Idaho’s state exchange opened Oct. 15, and consumers are seeing steeper prices even before most of the nation begins shopping Nov. 1 on HealthCare.gov.
State regulators say approved 2026 individual health insurance rates rose about 10% on average, while small-group plans rose 11%.
“On average, gross premiums, or the overall cost of the premium, has gone up about 10%,” said Pat Kelly, executive director of Your Health Idaho.
“And the net premium, or the amount the consumer pays after the tax credit has been applied, has increased about 75%,” or $1,200 annually, he said.
“So those are averages across all of our enrollees, but it does give an indication of overall increase and then increase to what the consumer actually pays.”
Even with the tight time constraints, Kelly said he would welcome an extension of the ACA tax credits at any point.

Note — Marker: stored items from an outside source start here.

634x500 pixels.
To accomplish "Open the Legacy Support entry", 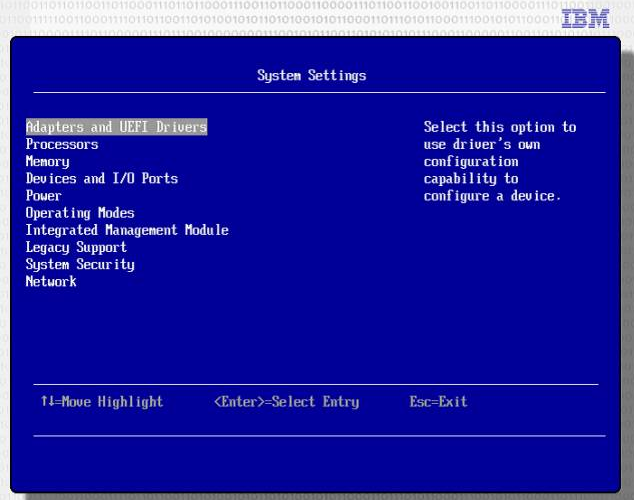I will point(76,247).
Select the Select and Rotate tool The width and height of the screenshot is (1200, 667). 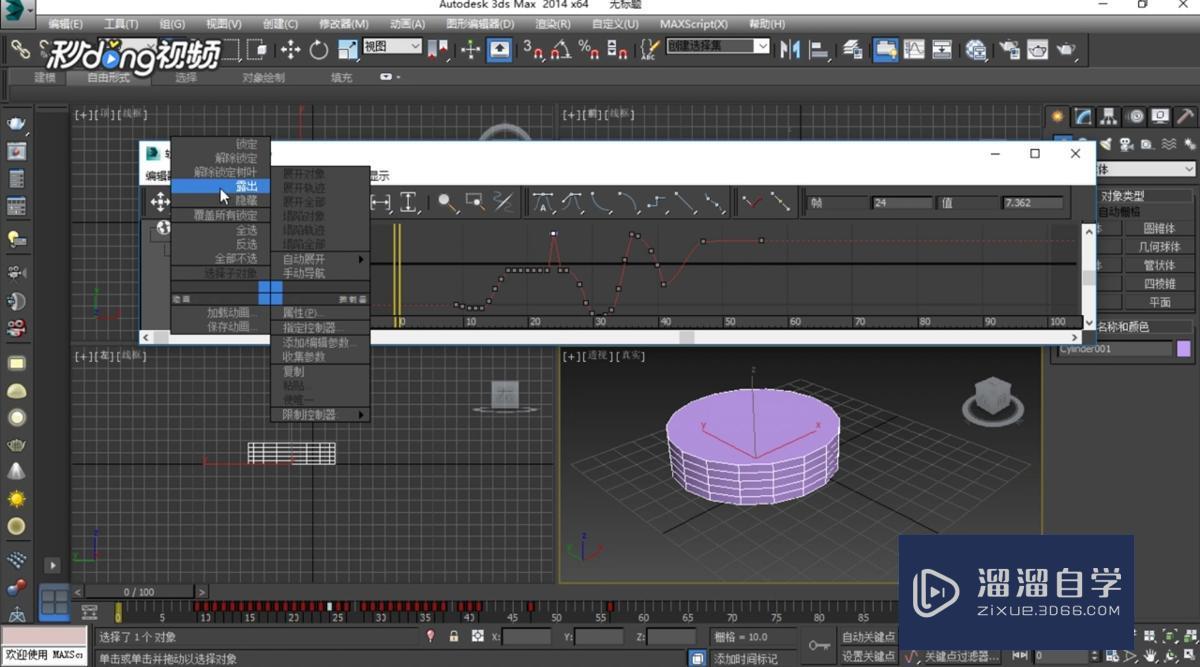pyautogui.click(x=318, y=49)
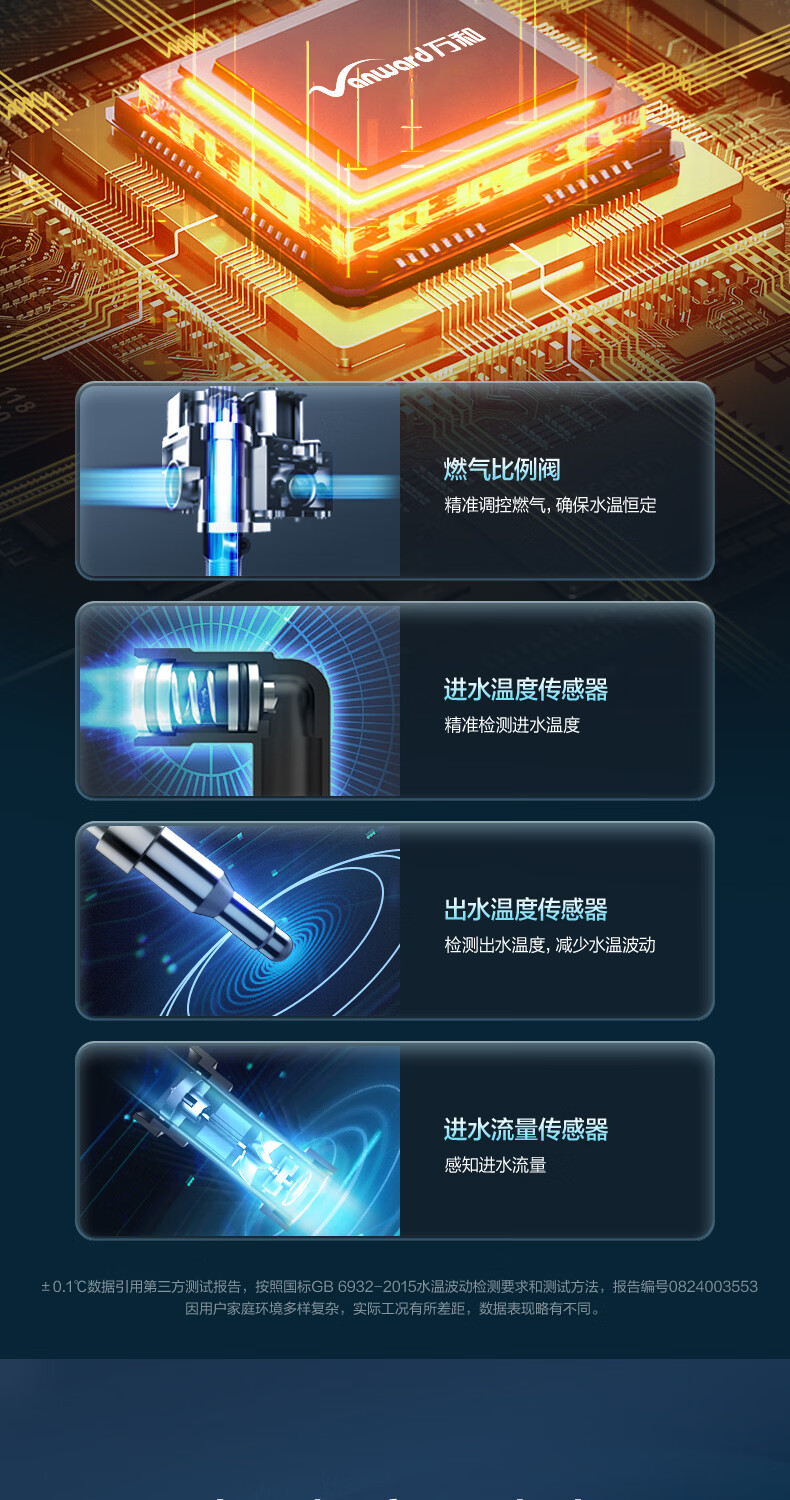
Task: Click the 精准调控燃气, 确保水温恒定 description
Action: pyautogui.click(x=550, y=505)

“We stand ready to move mountains, if needed, to make sure that Idahoans receive all the savings that they’re eligible for,” he said.
The fight centers on whether to keep the pandemic-era expansion of ACA premium tax credits.
Those enhancements, first enacted in 2021 and extended through 2025 by the Inflation Reduction Act, are scheduled to lapse after Dec. 31.
Nonpartisan analyses project that without renewal, what subsidized enrollees pay out of pocket would more than double on average in 2026.
“Premiums are being locked in right now,” Sen. Patty Murray, D-Wash., said on Oct. 7.
“Letters are going out to families announcing shocking price increases this month.”
She pointed to Idaho’s earlier start as a reason for urgency.
Conservatives argue that extending subsidies papers over rising medical costs and expands federal dependency.
The Heritage Foundation contends that extensions are “costly” and do little to restrain premiums, while the American Enterprise Institute warns recent proposals create new “budgetary cliffs.”
Analysts across the spectrum forecast real consumer impacts if Congress fails to renew aid.
KFF estimated that average premium payments would jump 114% for subsidized enrollees; the Urban Institute and Commonwealth Fund projected coverage losses numbering in the millions.
Open enrollment begins Nov. 1 in most states; customers generally must choose plans by Dec. 15 for Jan. 1 coverage.
Idaho’s earlier start means many residents are already receiving renewal notices, heightening the risk that automatic reenrollment locks in higher costs before any deal is reached.
Democrats say they won’t vote to reopen the government until Republicans negotiate an extension of the expanded subsidies.
Republicans say they won’t negotiate until Democrats vote to reopen the government.
The Associated Press contributed to this report.